Derived Functors, Resolutions, and Homological Dualities in n-ary Gamma-Semirings

TL;DR

This paper develops a homological framework for non-commutative n-ary Gamma-semirings, constructing resolutions and derived functors to facilitate non-commutative geometric analysis.

Contribution

It introduces a homological theory for n-ary Gamma-semirings, including resolutions, derived functors, and spectral sequences, within a Quillen exact category framework.

Findings

Constructed bar-type projective resolutions.

Defined and analyzed derived functors Ext and Tor.
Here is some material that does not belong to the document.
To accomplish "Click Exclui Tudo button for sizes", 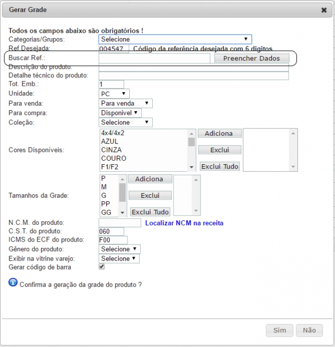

Established spectral sequences and base-change isomorphisms.

Abstract

This paper develops the homological backbone of the theory of non-commutative $n$-ary $\Gamma$-semirings. Starting from an $n$-ary $\Gamma$-semiring $(T,+,\tilde{\mu})$ and its $\Gamma$-ideals, we work in the slot-sensitive categories of left, right, and bi-$\Gamma$-modules, and endow the bi-module category with a Quillen exact structure compatible with the $n$-ary multiplication. Within this exact framework we construct bar-type projective resolutions and cofree-based injective resolutions under natural $\Gamma$-Noetherian and $\Gamma$-regular hypotheses on $T$, and we obtain finite projective resolutions for finitely presented bi-modules under $\Gamma$-Noetherian conditions. On this basis we define the derived functors $\ExtG$ and $\TorG$ for bi-$\Gamma$-modules, prove their balance with respect to projective and injective resolutions, establish long exact sequences and a Yoneda interpretation via iterated extensions, and construct K\"unneth-type spectral sequences and base-change isomorphisms. Interpreting bi-$\Gamma$-modules as quasi-coherent sheaves on the non-commutative $\Gamma$-spectrum $\SpecGnC{T}$, these homological invariants provide the appropriate derived language for a non-commutative $\Gamma$-geometry and prepare the ground for the spectral and geometric analysis carried out in the third part of this series.